Problem statement:
Scan the listing below for "heading", then report every line that has it.

Start of Data for processing

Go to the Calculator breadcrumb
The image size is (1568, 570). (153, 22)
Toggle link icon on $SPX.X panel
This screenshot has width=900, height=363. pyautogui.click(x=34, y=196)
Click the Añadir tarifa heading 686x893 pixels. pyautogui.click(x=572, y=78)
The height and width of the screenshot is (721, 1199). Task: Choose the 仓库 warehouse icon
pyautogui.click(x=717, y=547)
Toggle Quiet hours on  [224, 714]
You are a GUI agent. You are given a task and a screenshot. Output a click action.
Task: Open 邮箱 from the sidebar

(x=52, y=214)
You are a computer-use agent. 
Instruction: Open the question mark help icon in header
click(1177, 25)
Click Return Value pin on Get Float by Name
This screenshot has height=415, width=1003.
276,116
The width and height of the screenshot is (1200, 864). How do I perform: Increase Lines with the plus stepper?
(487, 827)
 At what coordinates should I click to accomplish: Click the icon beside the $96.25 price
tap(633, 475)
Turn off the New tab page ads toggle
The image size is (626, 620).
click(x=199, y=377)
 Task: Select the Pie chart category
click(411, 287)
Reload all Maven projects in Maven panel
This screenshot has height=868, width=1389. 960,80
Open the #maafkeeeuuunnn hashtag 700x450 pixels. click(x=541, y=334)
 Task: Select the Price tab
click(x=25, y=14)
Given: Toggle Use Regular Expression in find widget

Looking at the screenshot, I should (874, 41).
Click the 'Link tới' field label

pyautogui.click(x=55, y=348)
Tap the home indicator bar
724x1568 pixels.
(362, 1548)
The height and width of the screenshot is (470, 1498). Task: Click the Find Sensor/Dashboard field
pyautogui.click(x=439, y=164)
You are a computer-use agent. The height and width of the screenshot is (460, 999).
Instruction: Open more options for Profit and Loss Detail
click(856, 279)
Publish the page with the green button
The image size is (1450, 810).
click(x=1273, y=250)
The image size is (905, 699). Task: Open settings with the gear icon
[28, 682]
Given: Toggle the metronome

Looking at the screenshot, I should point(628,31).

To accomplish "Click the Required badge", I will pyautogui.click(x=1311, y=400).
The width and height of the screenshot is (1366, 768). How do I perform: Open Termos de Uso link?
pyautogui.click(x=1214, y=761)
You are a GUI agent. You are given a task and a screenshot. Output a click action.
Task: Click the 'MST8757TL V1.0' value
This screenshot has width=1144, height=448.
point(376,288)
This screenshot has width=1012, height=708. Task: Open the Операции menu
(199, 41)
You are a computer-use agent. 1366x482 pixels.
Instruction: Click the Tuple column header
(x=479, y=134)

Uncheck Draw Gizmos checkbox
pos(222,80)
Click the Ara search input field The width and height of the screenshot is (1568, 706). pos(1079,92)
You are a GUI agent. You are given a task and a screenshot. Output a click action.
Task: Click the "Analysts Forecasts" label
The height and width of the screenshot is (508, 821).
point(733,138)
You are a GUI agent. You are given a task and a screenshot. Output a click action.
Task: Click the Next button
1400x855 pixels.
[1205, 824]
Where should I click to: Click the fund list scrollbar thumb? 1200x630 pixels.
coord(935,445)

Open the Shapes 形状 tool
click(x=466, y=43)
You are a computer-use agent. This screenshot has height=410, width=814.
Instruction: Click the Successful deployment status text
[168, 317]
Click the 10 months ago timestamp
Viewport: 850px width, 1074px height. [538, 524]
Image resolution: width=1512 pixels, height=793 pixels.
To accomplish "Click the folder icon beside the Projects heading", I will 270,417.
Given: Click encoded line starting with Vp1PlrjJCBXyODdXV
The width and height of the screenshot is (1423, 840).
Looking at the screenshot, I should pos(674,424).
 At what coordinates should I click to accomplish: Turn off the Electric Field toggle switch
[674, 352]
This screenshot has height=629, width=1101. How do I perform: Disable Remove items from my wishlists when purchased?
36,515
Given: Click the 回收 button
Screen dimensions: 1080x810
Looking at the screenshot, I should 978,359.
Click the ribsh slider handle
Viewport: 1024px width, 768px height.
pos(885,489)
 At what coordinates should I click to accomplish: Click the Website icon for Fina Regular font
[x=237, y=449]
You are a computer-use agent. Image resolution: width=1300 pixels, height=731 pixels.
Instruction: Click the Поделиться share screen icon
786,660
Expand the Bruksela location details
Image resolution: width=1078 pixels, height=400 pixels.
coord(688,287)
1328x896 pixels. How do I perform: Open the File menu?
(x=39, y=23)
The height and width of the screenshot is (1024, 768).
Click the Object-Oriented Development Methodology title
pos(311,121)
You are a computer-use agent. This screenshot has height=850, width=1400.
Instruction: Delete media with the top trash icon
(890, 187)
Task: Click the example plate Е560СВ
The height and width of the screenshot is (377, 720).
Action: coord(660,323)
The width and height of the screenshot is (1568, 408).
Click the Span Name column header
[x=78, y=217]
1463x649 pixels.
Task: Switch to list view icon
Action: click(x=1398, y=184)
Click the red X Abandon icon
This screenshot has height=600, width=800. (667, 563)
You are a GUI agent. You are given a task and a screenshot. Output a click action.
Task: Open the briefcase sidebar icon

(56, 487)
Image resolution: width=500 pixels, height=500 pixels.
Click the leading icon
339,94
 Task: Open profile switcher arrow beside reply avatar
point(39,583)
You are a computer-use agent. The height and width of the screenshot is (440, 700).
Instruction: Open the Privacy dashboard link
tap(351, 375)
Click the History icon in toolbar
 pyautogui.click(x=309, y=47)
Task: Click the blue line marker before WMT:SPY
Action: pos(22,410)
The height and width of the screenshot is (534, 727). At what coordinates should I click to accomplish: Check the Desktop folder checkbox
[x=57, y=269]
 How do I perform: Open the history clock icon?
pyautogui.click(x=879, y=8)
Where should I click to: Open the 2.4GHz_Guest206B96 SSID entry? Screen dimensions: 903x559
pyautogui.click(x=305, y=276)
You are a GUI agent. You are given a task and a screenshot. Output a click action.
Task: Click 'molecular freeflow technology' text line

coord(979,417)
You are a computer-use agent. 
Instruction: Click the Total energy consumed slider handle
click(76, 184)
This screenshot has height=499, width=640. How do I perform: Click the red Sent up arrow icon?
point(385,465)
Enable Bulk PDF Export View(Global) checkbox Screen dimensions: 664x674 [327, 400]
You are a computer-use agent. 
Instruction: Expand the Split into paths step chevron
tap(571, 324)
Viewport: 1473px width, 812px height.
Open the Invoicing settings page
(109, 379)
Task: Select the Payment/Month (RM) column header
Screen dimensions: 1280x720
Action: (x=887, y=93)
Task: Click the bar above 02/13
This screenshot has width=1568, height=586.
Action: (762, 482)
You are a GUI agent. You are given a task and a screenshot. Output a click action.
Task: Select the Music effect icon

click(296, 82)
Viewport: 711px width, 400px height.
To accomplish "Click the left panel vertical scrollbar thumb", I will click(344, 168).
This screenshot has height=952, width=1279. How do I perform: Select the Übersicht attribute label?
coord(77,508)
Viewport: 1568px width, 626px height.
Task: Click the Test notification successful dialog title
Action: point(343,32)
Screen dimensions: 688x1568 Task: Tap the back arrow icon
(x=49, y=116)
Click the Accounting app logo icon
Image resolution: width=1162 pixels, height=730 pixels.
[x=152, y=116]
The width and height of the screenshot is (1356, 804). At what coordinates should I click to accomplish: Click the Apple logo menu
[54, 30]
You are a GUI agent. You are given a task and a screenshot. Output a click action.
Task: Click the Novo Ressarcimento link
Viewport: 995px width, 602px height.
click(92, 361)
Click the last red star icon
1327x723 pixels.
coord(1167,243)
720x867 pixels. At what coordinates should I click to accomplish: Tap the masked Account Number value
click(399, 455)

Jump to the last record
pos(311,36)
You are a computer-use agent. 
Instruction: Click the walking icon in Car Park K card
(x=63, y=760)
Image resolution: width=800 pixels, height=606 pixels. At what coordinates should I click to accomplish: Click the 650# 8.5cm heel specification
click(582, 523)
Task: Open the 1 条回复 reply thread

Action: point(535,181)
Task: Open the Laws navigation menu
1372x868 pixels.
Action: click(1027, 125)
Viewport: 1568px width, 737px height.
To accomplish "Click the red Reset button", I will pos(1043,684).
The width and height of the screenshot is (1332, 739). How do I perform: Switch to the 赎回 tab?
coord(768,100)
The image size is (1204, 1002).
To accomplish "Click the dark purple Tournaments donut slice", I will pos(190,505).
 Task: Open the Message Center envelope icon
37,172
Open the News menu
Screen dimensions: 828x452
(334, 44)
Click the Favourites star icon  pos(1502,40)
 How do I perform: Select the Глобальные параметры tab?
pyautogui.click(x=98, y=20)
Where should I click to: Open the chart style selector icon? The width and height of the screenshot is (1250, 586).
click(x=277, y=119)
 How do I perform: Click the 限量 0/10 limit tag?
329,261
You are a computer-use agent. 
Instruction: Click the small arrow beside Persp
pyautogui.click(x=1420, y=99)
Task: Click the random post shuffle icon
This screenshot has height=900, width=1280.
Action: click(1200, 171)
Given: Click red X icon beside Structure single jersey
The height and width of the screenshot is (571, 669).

End of Data for processing

Written answer:
Click the Añadir tarifa heading 686x893 pixels. pyautogui.click(x=572, y=78)
To accomplish "Click the folder icon beside the Projects heading", I will 270,417.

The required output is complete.